У Райского с ума не шла Вера.

«Где она теперь, что делает одна? Отчего она не поехала с бабушкой и отчего бабушка даже не позвала ее?» – задавал он себе вопросы.

Несмотря на данное себе слово не заниматься ею, не обращать на нее внимания, а поступать с ней как с «ничтожной девочкой», он не мог отвязаться от мысли о ней.

Он нарочно станет думать о своих петербургских связях, о приятелях, о художниках, об академии, о Беловодовой – переберет два-три случая в памяти, два-три лица, а четвертое лицо выйдет – Вера. Возьмет бумагу, карандаш, сделает два-три штриха – выходит ее лоб, нос, губы. Хочет выглянуть из окна в сад, в поле, а глядит на ее окно: «поднимает ли белая ручка лиловую занавеску», как говорит справедливо Марк. И почем он знает? Как будто кто-нибудь подглядел да сказал ему!

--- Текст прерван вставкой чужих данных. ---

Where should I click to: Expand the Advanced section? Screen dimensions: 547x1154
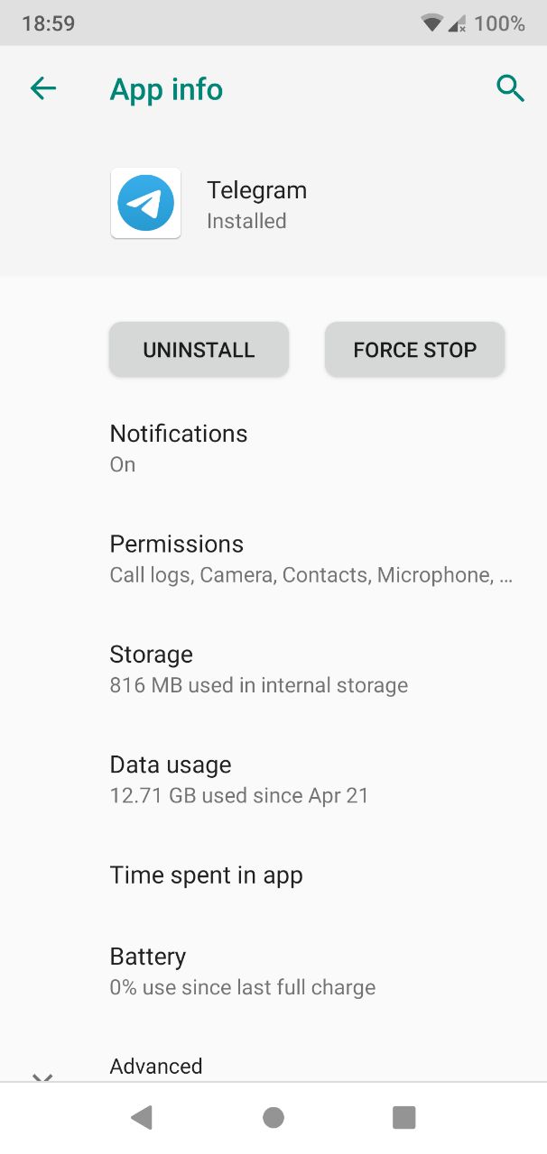click(156, 1067)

Закипит ярость в сердце Райского, хочет он мысленно обратить проклятие к этому неотступному образу Веры, а губы не повинуются, язык шепчет страстно ее имя, колена гнутся, и он закрывает глаза и шепчет:

– Вера, Вера, – никакая красота никогда не жгла меня язвительнее, я жалкий раб твой…

– Вздор, нелепость, сентиментальность! – скажет, очнувшись, потом.

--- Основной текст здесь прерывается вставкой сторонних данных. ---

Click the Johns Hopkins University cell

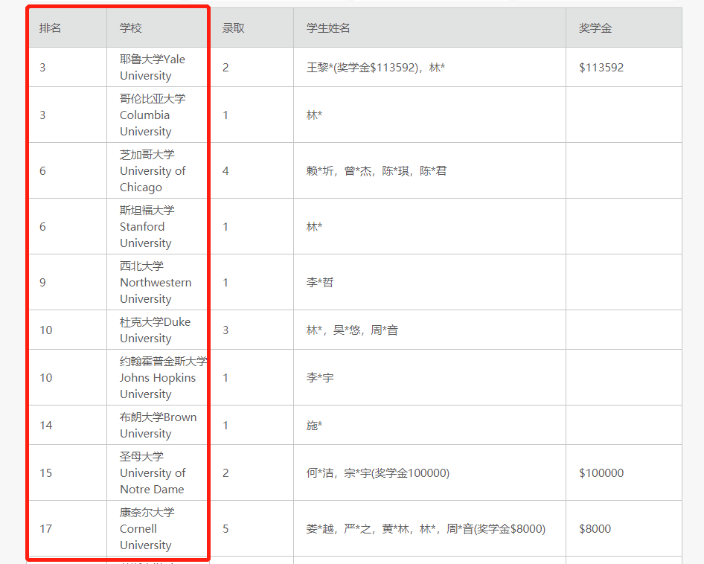(x=158, y=377)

– Пойду к ней, надо объясниться. Где она? Ведь это любопытство – больше ничего: не любовь же в самом деле!.. – решил он.

Он взял фуражку и побежал по всему дому, хлопая дверями, заглядывая во все углы. Веры не было, ни в ее комнате, ни в старом доме, ни в поле не видать ее, ни в огородах. Он даже поглядел на задний двор, но там только Улита мыла какую-то кадку, да в сарае Прохор лежал на спине плашмя и спал под тулупом, с наивным лицом и открытым ртом.

Он прошел окраины сада, полагая, что Веру нечего искать там, где обыкновенно бывают другие, а надо

343

забираться в глушь, к обрыву, по скату берега, где она любила гулять. Но нигде ее не было, и он пошел уже домой, чтоб спросить кого-нибудь о ней, как вдруг увидел ее сидящую в саду, в десяти саженях от дома.

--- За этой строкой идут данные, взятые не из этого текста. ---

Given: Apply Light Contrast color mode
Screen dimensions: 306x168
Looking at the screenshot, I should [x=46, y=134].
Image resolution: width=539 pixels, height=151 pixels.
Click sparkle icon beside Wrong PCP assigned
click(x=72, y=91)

– Ах! – сказал он, – ты тут, а я ищу тебя по всем углам…

– А я вас жду здесь… – отвечала она.

На него вдруг будто среди зимы пахнуло южным ветром.

– Ты ждешь меня! – произнес он не своим голосом, глядя на нее с изумлением и страстными до воспаления глазами. – Может ли это быть?

– Отчего же нет? ведь вы искали меня…

– Да, я хотел объясниться с тобой.

– И я с вами.

– Что же ты хотела сказать мне?

– А вы мне что?

– Сначала скажи ты, а потом я…

– Нет, вы скажите, а потом я…

– Хорошо, – оказал он, подумавши, и сел около нее, – я хотел спросить тебя, зачем ты бегаешь от меня?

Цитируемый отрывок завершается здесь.